Menutup sesi siaran, Hani merefleksikan tentang privilege yang ia miliki sebagai mahasiswa yang mendapat akses pendidikan dan ruang berkembang. Ia menyadari bahwa tidak semua orang memiliki kesempatan yang sama.
“Ke depan, aku ingin lebih maksimal memanfaatkan privilege yang aku punya selama kuliah. Karena aku sadar, tidak semua orang punya kesempatan yang sama. Jadi sayang kalau tidak dimanfaatkan sebaik-baiknya,” ujarnya.
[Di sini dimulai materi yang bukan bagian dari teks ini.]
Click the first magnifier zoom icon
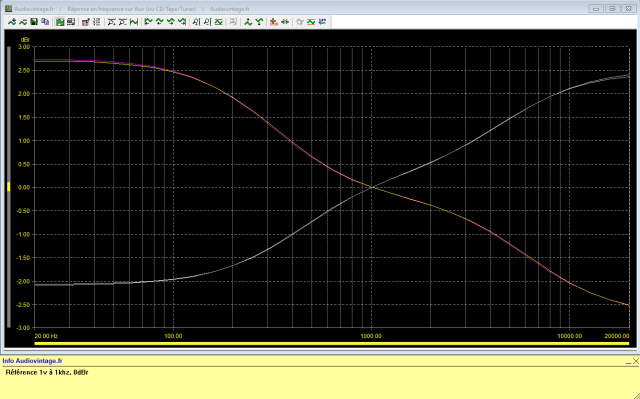Image resolution: width=640 pixels, height=399 pixels. (x=196, y=22)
Tahun 2025 menjadi self reward tersendiri bagi Hani sebagai tantangan pertama yang berhasil ia taklukkan sebagai mahasiswa baru. Sejak duduk di bangku SMA, Hani telah menorehkan berbagai prestasi, di antaranya Juara 2 Lomba Pidato Bahasa Inggris Tingkat Nasional FEB Unram 2024, Juara 1 Lomba Aransemen Lagu Nusantara RRI Mataram 2023, Juara 1 Paduan Suara SMANSA pada Lombok Choir Festival 2023 dan 2024, serta Runner Up Lomba Paduan Suara MIPA Expo Universitas Islam Bandung.
Deretan prestasi tersebut menjadi bukti bahwa kesungguhan dalam merawat mimpi dan target akan membuka jalan menuju kesuksesan berikutnya.
Melalui Program SPADA, kisah Hani menjadi pengingat bahwa perjalanan pemuda tidak selalu berjalan lurus. Ada ragu, jatuh, dan gagal, namun justru di sanalah proses bertumbuh terjadi—bukan tentang seberapa cepat sampai, melainkan seberapa sadar kita belajar di setiap langkah.
Apresiasi dan terima kasih disampaikan kepada Dispora Provinsi NTB dan Pro 2 FM RRI Mataram atas dukungan nyata dalam menghadirkan ruang-ruang berbagi dan interaksi bagi pemuda. Diharapkan sinergi ini terus berlanjut dan mampu menginspirasi generasi muda untuk berkontribusi membangun NTB yang makmur dan mendunia.